Une proposition, qui doit être présentée mercredi par la Commission (dans le cadre plus large d'un grand paquet bancaire), qui compliquerait aussi la donne pour le Royaume-Uni pouvant être concerné en cas de Brexit. Cette proposition devra ensuite être discutée entre les 28 Etats membres et le Parlement européen.

"Nous allons proposer de faire la même chose que les Américains pour les banques des pays tiers en Europe: nous voulons introduire de nouvelles conditions pour les banques des pays tiers avec des activités significatives en Europe, destinées à simplifier et renforcer leur résolution" (en cas de défaillance), a déclaré cette source.

Cette mesure permettrait, selon elle, de protéger le contribuable européen en cas de faillite d'une banque étrangère dans l'UE, lui évitant d'être mis à contribution pour la sauver.

Il y a moins de trois ans, les autorités américaines avaient décidé de soumettre à des normes financières plus strictes les très grandes banques étrangères implantées aux USA, un nouveau cadre élaboré à la lueur de la crise financière de 2008. A l'époque, le commissaire européen aux services financiers, le Français Michel Barnier, avait accusé les Américains de protectionnisme.

Concrètement, dans le cas de l'UE, a expliqué la source proche de la Commission européenne, il s'agit "d'exiger des banques des pays tiers la mise en place dans l'UE d'une société mère pouvant faire l'objet d'une résolution", a ajouté cette source.
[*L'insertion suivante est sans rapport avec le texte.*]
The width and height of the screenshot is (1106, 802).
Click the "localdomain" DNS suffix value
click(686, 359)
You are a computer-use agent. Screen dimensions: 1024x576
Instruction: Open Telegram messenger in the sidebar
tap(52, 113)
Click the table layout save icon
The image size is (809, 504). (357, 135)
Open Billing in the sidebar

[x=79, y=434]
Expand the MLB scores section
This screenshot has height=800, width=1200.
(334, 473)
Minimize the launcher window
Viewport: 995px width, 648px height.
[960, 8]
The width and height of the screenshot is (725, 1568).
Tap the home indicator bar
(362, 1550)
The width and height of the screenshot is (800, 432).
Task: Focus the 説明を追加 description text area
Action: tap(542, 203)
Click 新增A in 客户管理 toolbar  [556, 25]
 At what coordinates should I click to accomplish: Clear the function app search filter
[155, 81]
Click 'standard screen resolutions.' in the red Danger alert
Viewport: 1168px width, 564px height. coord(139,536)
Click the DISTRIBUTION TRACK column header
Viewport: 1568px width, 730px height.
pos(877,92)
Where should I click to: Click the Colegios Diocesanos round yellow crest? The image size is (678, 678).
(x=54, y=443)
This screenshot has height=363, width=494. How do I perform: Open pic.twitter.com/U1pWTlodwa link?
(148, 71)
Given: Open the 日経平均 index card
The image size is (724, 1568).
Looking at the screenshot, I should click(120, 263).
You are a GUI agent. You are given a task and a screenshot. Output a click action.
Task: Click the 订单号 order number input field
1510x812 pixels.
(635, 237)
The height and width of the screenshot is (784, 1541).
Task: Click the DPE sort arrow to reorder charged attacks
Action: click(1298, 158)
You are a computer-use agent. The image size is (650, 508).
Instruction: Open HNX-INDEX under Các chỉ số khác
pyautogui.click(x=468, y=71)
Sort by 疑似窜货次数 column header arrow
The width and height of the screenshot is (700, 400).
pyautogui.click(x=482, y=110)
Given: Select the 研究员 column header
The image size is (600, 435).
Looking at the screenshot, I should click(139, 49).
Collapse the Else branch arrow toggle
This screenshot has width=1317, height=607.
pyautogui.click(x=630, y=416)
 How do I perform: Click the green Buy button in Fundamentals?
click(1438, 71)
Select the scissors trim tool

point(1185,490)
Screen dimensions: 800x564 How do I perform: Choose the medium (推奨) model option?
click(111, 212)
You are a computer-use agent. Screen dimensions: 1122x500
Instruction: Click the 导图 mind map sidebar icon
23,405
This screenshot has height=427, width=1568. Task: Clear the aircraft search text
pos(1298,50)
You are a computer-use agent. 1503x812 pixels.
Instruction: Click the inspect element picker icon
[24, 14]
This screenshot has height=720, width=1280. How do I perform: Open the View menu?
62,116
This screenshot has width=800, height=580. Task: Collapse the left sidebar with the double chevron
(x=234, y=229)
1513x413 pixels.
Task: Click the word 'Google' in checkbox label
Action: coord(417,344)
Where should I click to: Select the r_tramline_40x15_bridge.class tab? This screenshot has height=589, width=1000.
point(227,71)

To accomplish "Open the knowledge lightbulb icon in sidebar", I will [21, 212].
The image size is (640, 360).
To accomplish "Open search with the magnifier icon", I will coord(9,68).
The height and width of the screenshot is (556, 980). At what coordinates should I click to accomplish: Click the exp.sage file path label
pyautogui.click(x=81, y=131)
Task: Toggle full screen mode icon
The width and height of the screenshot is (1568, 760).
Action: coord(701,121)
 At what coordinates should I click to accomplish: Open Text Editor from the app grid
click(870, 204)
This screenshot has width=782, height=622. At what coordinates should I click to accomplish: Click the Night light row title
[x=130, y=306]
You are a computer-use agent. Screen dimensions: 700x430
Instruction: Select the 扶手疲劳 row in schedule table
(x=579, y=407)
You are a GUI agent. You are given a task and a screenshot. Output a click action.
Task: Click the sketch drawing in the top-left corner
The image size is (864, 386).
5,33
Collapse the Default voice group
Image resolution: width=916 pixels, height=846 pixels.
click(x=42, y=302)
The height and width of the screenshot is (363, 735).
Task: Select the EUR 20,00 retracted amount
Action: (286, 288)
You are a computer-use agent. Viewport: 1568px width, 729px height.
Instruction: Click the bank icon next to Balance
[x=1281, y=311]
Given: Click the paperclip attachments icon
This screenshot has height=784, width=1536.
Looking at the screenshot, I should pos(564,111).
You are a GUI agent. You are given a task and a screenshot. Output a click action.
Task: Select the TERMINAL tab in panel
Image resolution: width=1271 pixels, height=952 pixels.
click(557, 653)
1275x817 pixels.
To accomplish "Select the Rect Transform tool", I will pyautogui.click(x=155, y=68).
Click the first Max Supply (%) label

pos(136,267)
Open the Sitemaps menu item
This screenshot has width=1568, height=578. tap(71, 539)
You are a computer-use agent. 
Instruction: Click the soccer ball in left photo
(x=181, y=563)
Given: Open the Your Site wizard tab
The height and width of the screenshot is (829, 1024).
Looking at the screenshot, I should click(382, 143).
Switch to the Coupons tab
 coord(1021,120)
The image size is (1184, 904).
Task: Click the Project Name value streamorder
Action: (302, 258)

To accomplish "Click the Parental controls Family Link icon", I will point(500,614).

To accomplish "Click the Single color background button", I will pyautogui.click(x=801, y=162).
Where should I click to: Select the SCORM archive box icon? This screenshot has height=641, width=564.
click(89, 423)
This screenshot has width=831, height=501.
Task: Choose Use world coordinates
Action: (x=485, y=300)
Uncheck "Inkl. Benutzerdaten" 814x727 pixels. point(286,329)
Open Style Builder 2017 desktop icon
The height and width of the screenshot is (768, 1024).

Dans le jargon bancaire, la résolution -terme issu de l'anglais- consiste à faire intervenir une autorité publique dite de résolution sur un établissement bancaire ou financier avant la défaillance de celui-ci, de façon à le restructurer ou en opérer une liquidation ordonnée, dans le but de limiter l'impact sur les clients et sur le reste de l'économie.